Microsoft has launched a formal investigation into reports that Israel’s military intelligence unit used the company’s cloud platform, Azure, to store large volumes of intercepted phone calls from Palestinians. The probe follows reporting by The Guardian, +972 Magazine, and Local Call alleging that Unit 8200 placed millions of recordings from Gaza and the West Bank on Azure and that those recordings were used to identify targets.
What the Allegations Say About Unit 8200 and Azure
Several media outlets reported that leaked documents and anonymous sources show Unit 8200 used Azure to retain recordings of Palestinian phone calls. The reports say those call records were then available to analysts to help identify targets for military action.
The Guardian said it reviewed leaked files that, according to the outlet, showed senior executives were informed of plans to store classified or sensitive material in Azure as far back as late 2021. The reporting attributes specific operational details to unnamed sources and to the leaked files. Microsoft has disputed some of the reporting and said it does not know what customers store in its cloud environments.
Microsoft’s Statement and Contractual Prohibitions
Microsoft issued a statement saying that using Azure “for the storage of data files of phone calls obtained through broad or mass surveillance of civilians in Gaza and the West Bank” would violate Azure’s terms of service. The company said it is opening a second review because of concerns that customers may have concealed material facts about how they used Azure.
A Microsoft spokesperson said the company will examine commercial agreements with the Israeli military and that the review will look at whether any usage contravened contractual or policy terms. Microsoft added it will publish the factual findings from the inquiry when the review is complete.
What Microsoft Previously Investigated and Why it Re-Opened the Case
Microsoft previously conducted an internal review after similar allegations emerged. That earlier inquiry concluded there was no evidence that Azure had been used to target or harm people in Gaza and that no terms-of-service violations had been found. The company says the new review was prompted by fresh reporting and concerns that relevant information may not have been disclosed to Microsoft earlier.
The new investigation will revisit past conclusions and probe commercial arrangements, data access controls, and whether any contractual terms or policy commitments were breached.
The leaked-file coverage reviewed by The Guardian alleges that some senior leaders, including the chief executive, were briefed about Unit 8200’s plans in late 2021. Microsoft has pushed back on that characterization, stating publicly that it was not aware of the specific uses described in the reports and that the company does not control what customers place on Azure.
Microsoft’s public position is that it enforces strict terms of service and that mass surveillance of civilians would be prohibited under those terms.
The reporting has intensified questions around cloud customers’ uses of third-party infrastructure and the limits of provider oversight. Microsoft’s inquiry is expected to examine whether contractual safeguards and audit rights were sufficient, and whether Microsoft was given full information when the commercial relationship began or evolved.

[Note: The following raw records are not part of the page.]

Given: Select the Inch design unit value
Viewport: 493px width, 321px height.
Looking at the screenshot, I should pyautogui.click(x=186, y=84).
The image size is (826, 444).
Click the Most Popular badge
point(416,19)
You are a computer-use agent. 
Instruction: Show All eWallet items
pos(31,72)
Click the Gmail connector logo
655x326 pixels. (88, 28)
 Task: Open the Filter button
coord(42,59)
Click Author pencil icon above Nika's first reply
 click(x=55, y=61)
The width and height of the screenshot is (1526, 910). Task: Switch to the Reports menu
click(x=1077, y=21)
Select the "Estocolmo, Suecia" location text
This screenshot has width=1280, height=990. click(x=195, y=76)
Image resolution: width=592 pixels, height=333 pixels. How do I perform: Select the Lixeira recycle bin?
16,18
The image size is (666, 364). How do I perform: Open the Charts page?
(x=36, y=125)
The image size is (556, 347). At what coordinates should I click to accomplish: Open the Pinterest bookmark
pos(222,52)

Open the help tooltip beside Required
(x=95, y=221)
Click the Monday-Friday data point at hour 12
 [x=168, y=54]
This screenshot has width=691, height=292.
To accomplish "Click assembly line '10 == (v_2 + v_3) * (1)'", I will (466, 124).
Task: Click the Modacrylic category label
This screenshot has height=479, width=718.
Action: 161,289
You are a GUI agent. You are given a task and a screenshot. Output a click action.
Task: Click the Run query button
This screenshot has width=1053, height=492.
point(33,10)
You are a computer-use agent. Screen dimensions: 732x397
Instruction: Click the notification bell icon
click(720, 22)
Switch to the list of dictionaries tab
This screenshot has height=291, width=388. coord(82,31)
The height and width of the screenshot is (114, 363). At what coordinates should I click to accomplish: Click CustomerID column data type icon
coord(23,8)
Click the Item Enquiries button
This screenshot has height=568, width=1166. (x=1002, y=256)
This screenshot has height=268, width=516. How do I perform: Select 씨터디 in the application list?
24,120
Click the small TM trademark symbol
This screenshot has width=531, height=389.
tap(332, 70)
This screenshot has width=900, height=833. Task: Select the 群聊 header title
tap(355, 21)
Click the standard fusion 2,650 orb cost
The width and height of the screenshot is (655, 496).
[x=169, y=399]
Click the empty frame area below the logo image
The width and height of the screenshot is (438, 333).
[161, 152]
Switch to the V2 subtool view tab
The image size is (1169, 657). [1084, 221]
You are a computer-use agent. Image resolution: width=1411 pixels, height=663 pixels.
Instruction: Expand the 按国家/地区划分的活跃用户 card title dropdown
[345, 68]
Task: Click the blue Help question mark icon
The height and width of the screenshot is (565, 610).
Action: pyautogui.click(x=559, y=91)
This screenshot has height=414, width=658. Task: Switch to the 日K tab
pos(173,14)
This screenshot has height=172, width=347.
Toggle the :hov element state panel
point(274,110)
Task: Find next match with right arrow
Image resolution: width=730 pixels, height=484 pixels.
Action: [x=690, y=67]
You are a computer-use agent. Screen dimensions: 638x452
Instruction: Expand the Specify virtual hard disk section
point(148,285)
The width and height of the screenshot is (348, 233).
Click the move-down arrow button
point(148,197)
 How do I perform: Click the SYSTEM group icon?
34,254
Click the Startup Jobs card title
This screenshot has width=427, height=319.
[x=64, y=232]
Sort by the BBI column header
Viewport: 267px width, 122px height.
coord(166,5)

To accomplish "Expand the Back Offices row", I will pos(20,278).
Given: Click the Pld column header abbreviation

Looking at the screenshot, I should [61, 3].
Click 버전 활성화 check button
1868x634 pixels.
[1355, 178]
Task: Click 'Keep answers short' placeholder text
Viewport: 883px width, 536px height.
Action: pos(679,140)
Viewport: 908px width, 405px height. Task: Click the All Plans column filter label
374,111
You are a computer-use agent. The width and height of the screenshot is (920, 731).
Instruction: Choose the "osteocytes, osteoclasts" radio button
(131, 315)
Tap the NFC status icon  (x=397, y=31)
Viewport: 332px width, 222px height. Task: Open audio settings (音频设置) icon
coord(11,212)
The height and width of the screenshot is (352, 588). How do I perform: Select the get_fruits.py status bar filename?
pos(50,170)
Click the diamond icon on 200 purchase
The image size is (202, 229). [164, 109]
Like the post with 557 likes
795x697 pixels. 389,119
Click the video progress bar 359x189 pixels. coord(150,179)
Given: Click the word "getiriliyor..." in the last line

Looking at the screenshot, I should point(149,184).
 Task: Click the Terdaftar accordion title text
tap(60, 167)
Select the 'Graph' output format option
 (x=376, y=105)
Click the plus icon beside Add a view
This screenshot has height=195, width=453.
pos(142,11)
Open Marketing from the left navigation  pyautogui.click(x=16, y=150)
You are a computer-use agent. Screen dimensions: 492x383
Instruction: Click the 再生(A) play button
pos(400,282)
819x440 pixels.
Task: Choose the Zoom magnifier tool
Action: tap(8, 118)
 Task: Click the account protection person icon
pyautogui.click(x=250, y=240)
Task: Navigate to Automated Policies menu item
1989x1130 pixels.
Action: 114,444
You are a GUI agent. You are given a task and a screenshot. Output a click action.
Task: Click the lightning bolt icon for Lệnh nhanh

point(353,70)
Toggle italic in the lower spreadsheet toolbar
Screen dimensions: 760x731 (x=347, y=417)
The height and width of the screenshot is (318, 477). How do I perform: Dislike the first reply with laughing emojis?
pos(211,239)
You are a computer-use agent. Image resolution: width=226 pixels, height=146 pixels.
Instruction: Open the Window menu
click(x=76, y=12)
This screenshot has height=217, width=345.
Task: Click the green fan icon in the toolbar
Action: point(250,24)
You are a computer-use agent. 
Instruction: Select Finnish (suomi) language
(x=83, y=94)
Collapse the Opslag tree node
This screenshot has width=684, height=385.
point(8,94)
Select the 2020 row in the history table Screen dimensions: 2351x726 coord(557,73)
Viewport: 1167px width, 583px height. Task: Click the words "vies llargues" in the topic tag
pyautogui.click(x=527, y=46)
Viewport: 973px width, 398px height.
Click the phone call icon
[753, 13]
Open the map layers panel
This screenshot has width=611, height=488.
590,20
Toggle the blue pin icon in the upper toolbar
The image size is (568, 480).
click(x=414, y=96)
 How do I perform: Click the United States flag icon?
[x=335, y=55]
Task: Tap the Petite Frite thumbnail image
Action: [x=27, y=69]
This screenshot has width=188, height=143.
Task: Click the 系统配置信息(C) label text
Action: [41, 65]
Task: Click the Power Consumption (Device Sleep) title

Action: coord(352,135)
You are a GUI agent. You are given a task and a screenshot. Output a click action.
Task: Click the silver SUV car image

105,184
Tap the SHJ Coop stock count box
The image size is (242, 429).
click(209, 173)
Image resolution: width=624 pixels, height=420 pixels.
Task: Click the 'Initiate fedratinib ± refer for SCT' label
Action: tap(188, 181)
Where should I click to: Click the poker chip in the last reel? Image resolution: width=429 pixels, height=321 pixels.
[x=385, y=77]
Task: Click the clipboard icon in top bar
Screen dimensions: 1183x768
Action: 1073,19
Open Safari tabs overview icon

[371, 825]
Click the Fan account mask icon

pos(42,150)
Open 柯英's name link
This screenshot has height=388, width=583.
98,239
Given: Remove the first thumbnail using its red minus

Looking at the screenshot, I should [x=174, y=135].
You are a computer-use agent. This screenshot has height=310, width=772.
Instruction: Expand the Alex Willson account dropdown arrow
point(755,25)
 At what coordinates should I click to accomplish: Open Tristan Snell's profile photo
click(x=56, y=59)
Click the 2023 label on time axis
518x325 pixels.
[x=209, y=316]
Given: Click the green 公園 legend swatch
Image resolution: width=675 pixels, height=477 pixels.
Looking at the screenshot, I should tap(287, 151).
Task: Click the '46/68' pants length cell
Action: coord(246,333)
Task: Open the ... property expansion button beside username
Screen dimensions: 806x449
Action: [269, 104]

The company has said it will share what it finds. Until the investigation is complete, Microsoft and the Israeli authorities have not provided additional public detail about contracts, access controls, or how data was or was not managed.
Microsoft has retained the right to act on any contractual breaches it uncovers. The company said it will publish factual findings from the review once it completes its work. Independent experts and privacy advocates are watching closely for the review’s scope and for any follow-up actions the company might take.
For now, Microsoft’s statement limits itself to reaffirming that mass-storage of material obtained through broad surveillance of civilians would violate Azure policy. The company also reiterated its general position that it does not have access to customer data stored in their cloud environment unless required by contract or law.